Kabil düştüğünden beri, Nâzım’ın iki dizesi dolanıp duruyor yüreğimde.

Sarılıp yatmak mümkün değil bende senden kalan hayâle.
Halbuki sen orda, şehrimde gerçekten varsın etinle kemiğinle

Etiyle kemiğiyle gerçekten orada var olan kadınları düşünüyorum. Orada; bir zalimin ele geçirdiği kadim topraklarda, zulmün en onursuz şekliyle karşılaşmamak için canına kıymayı göze alan kadınlar.

İnsanlık dışı işkenceler görerek öldürüleceğini bile bile isyan eden, elinde pankart, dilinde çığlığıyla varlıklarını tüm dünyaya duyurmaya çalışan o kadınlar.  Onlar orada gerçekten varlar ve aklın, bilimin, sanatın, çağdaşlığın ne olduğunu bilen bizler öylece bakıyoruz…

Tüm dünya kadınları, hepimiz, bakıyoruz…

Bir video gördüm.

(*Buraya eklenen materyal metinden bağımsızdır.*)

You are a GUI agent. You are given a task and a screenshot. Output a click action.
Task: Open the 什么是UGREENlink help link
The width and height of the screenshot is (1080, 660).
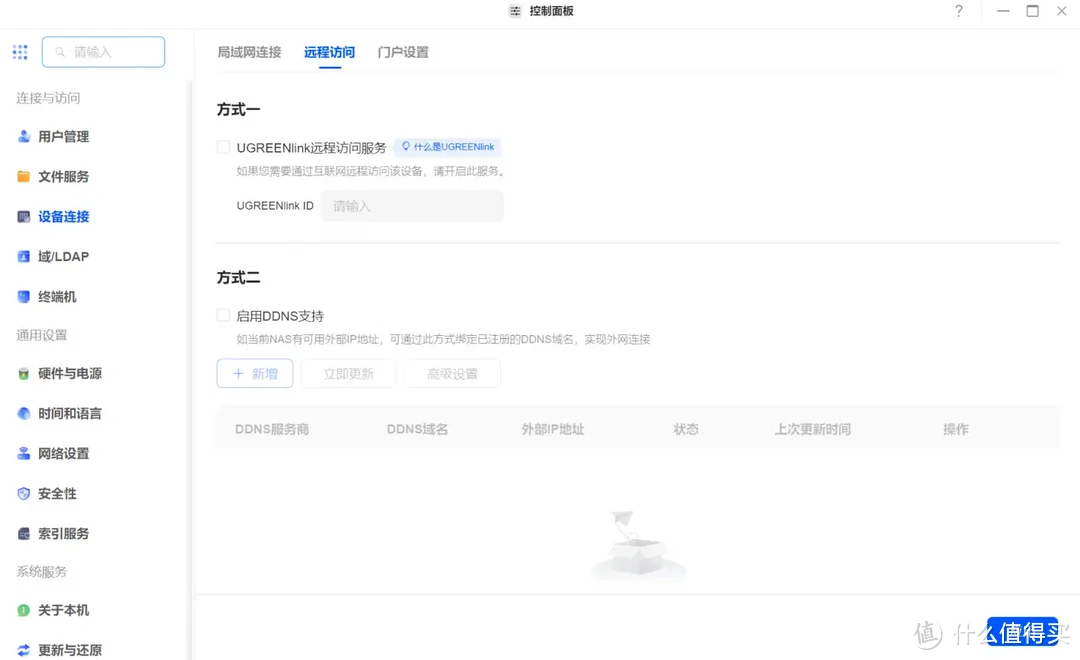coord(447,146)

Sokak ortasında, bir kadını diz çöktürüp başına üşüşmüşler. İki metre sakal, iki metre kumaştan kafalarına geçirdikleri sarık, iki gram aklı olmayan pislik tipler, ellerinde silahlar ve gözlerinde vahşetin parıltısı ile ufacık kalmış bir kadıncağızın tepesinde hepsi. Biri yan tarafta yüksek sesle bir ayet okuyor, sanki kutsal bir ayindeymiş gibi. Tıpkı kurban bayramlarında bıçağı hayvanın boğazına çalmadan önce okunan ayetlere benzer. Okuma biter bitmez kadının arkasında duran cellat tam da tepe üstünden tek kurşunla infaz ediyor kadını. Küçük bir bez bebek gibi yığılıveriyor toprağa. Sokak ortasında, gündelik bir eylemmiş gibi. Olağanmış, normalmiş, sıradanmış gibi. Üstelik kadının suçu, saçının teli.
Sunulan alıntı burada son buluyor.